__Task prompt__. Write out only the opening lines of the entries, through the line with "Положение о ревизионной".
---------- Available data
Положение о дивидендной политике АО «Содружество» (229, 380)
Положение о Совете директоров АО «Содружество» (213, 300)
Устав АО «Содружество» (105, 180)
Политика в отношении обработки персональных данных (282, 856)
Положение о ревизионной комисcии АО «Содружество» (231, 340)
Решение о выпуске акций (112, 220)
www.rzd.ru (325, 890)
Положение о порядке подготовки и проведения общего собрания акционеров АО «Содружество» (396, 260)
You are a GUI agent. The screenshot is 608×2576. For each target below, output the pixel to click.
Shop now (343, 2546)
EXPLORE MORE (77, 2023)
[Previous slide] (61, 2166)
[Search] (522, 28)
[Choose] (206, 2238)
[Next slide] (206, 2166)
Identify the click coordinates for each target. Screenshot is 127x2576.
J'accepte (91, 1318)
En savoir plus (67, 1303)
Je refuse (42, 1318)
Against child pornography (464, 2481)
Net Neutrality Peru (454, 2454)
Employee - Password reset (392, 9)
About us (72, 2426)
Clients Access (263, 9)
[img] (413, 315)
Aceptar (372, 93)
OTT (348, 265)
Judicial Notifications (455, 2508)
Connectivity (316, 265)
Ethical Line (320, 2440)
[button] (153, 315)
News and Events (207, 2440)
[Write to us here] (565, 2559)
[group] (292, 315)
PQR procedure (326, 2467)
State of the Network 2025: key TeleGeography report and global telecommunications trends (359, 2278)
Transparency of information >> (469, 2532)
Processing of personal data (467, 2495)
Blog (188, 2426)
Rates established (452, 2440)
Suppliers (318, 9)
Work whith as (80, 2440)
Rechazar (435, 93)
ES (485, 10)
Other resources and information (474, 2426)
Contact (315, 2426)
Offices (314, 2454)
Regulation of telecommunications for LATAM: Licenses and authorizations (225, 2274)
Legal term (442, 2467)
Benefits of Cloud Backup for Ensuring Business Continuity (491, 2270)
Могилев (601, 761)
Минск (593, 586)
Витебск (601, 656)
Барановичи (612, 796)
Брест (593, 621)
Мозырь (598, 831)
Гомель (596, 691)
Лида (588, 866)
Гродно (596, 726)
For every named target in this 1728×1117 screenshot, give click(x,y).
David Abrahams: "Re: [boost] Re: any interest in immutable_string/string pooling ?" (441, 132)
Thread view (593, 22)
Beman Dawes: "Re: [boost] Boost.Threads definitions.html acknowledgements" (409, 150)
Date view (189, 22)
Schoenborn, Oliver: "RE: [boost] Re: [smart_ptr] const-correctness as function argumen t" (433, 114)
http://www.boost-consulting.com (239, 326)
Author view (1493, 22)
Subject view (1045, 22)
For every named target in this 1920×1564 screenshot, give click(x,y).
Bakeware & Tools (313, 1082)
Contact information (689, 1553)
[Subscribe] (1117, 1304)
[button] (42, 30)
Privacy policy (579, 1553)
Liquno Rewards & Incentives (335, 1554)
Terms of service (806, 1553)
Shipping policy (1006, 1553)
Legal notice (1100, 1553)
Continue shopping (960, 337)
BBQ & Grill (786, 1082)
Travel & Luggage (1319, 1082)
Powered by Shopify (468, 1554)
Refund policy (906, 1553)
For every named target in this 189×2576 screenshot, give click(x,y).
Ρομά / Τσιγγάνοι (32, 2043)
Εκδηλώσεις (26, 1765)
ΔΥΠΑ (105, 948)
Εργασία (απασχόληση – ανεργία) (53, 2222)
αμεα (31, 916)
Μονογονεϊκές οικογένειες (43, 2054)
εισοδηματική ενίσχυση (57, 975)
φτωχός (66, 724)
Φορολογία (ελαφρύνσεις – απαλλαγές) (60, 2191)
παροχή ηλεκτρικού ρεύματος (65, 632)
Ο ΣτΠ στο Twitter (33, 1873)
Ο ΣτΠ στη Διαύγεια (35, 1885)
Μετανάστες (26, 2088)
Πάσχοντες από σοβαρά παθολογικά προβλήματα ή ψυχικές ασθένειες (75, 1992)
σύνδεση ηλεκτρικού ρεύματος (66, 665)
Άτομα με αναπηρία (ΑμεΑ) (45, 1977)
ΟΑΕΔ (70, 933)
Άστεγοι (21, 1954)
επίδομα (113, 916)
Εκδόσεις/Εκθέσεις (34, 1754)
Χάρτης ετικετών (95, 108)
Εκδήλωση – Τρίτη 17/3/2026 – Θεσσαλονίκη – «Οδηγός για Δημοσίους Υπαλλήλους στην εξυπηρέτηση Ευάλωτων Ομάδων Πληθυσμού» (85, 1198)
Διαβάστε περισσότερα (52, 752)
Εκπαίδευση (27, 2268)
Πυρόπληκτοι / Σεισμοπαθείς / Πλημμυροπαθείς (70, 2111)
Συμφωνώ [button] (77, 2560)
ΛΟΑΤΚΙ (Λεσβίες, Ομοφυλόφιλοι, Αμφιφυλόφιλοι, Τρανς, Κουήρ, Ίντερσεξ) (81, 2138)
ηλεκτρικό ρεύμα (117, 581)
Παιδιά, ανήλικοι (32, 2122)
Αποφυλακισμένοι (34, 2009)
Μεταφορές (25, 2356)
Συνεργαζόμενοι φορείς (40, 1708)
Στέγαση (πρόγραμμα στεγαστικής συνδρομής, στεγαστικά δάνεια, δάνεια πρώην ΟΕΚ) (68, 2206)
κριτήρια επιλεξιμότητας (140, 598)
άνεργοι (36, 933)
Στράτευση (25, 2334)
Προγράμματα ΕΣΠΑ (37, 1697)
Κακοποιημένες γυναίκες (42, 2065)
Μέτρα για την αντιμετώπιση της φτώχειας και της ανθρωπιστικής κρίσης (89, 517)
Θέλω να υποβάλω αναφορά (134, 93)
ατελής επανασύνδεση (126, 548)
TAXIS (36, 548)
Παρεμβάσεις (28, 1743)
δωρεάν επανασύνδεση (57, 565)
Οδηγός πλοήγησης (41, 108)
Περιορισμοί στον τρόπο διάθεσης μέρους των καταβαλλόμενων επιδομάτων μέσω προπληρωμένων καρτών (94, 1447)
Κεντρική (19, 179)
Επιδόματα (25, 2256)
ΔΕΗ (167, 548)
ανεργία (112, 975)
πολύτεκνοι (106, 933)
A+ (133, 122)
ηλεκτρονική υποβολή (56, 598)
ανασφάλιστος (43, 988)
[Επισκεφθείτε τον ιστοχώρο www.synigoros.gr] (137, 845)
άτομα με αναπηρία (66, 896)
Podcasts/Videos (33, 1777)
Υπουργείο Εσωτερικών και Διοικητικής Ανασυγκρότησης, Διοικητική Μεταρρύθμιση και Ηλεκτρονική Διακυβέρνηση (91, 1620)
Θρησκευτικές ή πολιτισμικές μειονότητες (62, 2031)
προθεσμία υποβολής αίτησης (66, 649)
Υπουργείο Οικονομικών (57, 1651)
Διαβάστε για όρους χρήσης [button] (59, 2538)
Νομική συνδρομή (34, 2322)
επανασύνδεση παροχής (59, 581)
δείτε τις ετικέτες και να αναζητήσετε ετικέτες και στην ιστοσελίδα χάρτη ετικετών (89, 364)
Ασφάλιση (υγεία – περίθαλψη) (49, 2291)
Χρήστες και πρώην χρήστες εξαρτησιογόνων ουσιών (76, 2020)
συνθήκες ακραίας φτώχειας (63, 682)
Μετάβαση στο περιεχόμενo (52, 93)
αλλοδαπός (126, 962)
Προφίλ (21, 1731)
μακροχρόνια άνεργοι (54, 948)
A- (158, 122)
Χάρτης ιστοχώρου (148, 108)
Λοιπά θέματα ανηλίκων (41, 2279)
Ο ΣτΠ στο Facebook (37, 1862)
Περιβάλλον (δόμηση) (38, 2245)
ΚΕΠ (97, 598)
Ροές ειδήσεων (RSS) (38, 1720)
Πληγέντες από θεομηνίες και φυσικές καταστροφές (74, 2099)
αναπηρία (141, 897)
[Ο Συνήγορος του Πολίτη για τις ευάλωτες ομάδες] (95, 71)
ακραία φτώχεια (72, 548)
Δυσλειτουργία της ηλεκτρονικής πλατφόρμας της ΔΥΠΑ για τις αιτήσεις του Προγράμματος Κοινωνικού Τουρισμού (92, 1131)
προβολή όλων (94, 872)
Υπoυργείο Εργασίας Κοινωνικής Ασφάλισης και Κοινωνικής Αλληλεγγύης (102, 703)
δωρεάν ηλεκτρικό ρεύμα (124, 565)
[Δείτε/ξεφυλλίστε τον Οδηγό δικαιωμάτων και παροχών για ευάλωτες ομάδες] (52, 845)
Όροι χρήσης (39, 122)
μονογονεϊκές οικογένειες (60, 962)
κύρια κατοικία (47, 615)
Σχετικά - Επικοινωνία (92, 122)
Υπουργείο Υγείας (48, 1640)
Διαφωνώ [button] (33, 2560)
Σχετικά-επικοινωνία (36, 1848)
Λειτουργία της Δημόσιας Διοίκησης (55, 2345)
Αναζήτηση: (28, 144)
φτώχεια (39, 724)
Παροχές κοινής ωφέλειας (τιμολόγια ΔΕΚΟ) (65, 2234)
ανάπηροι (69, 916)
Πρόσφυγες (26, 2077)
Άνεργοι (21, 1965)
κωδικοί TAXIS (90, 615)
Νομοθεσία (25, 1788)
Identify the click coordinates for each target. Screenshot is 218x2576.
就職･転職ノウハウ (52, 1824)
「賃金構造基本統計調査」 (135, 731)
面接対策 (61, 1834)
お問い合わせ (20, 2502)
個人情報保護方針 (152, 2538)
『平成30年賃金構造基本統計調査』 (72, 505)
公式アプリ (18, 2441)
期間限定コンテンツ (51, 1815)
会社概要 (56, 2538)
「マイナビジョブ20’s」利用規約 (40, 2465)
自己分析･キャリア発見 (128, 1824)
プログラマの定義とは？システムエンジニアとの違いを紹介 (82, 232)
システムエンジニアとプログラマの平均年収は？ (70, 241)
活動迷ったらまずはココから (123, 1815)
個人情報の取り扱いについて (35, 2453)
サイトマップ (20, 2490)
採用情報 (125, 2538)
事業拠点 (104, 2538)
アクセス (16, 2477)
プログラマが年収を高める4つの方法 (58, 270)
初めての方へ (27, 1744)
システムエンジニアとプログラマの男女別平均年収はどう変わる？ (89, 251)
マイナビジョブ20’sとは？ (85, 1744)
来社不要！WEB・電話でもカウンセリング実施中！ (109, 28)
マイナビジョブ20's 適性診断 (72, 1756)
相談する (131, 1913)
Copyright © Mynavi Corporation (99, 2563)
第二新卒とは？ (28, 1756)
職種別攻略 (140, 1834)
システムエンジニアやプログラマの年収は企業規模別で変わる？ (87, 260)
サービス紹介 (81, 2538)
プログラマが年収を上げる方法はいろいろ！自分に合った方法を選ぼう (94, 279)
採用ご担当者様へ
--------------------
__Answer to the problem__.
Положение о дивидендной политике АО «Содружество» (229, 380)
Положение о Совете директоров АО «Содружество» (213, 300)
Устав АО «Содружество» (105, 180)
Политика в отношении обработки персональных данных (282, 856)
Положение о ревизионной комисcии АО «Содружество» (231, 340)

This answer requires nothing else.